A needle slipped into a vein in my arm. The substance flowed, the loops of plastic tubing turning red, pretty as a Valentine’s Day streamer, the red defining its way downward.

Into my flesh, this scarlet skywriting, this course of port wine up my vein. I could see it happen, all the way along my forearm, a serpent that gave pleasure as it pierced—pleasure and pain as the collapsed tunnels and cavities of my body inflated, tingling. Until even the black-and-white photos on the wall were rich with hue.

“Thank you, Dr. Opal,” I said, the pole wobbling, the plastic bag of blood swaying. How did you know? I wanted to ask. How did you know exactly what I needed?

My voice was strong. I could inhale deeply. My lungs were clear. I told him what to do next, and he followed my request, looking ashen, thin-lipped. When he was back in the room he carried a pan, something to do with stir-frying, I thought. A little nick in another plastic bag of blood and the fluid pattered musically, the notes growing more and more alto, until at last they were too low for human hearing, the bag empty, the final drops shaken out.

I lifted the pan with its wobbly burden. I put my lip over the edge of the pan, tilting it like a punch bowl, a partygoer dispensing with glass cups and ladles, tilting the entire fragrant brew and drinking. I drank it all.

When the pan was empty I set it down and slipped the needle from my vein. Dr. Opal was not quick enough to help me. A drop of blood glittered there, and then my body drew it in, the entire pearl disappearing into the tiny puncture.

I sensed the neighborhood around me, the lives.

He helped me into a spare bedroom, the one he saved for medical celebrities. “I painted the watercolor next to the closet,” he said.

I let myself pretend to be weaker than I felt, while he showed me the amenities of this large guest bedroom, switching lights off and on, demonstrating the cord that opened the curtains, with all the brisk apathy of a bellhop. But I knew why he chose this room.
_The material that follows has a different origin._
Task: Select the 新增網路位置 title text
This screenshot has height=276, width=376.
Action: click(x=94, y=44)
He shut the door and left me alone, only to return with a piece of furniture. I listened as he slid it along the carpet, a stout oak chair, one from the dining room, I guessed. He propped it under the doorknob outside. This room had a particularly strong door, a barrier designed to protect the rest of the house from the snores and love-moans of visiting guests.

The windows were double glazed, and had the gelatinous quality of bullet-proof glass. At some point in the past security precautions had been taken. A visiting Russian physicist could rest his sleepy head without the least apprehension. I was trapped.
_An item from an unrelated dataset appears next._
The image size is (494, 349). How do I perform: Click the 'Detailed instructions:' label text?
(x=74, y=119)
It was a pleasant room—floral print drapes, a gray carpet. A slapdash, colorful watercolor decorated one side of the room, a sailboat in a sunset—or sunrise. With difficulty I managed to make out the signature, SO, like a mild challenge.
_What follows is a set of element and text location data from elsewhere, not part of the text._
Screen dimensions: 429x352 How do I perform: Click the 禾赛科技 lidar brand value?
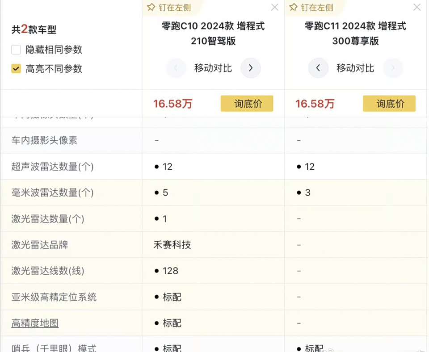[x=172, y=245]
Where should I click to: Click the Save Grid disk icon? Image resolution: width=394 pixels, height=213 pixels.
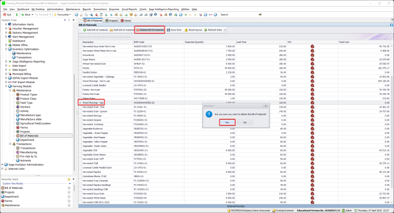169,30
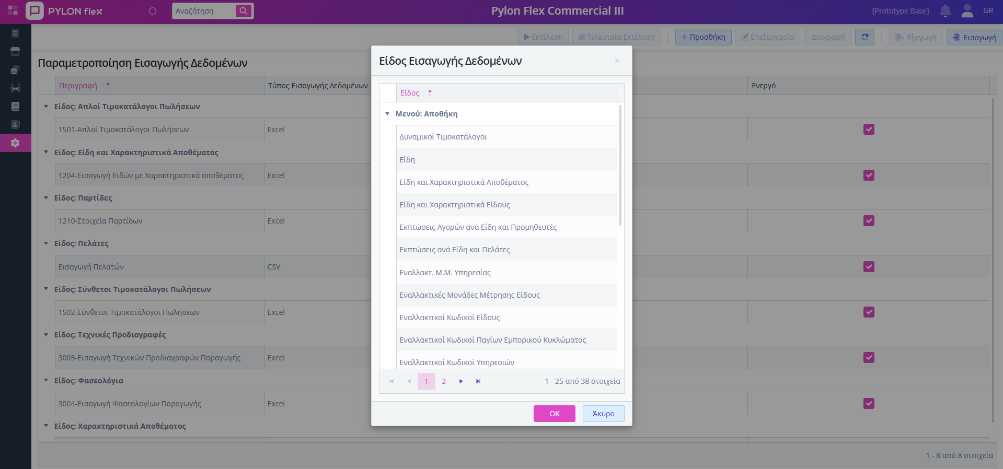Open the notifications bell icon

(945, 11)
An Eisenstaedt portrait of Robert Frost commanded one wall, with that airless, preserved quality of certain photographs, the living moment turned to silver. Directly across from Frost hung a wood-framed, full-length mirror.

I could not help looking, once more. Perhaps, I told myself, this mirror will be different. Surely it would. All I had to do was take one more look.

I could see the entire room, if I shifted from angle to angle. But I could not see myself.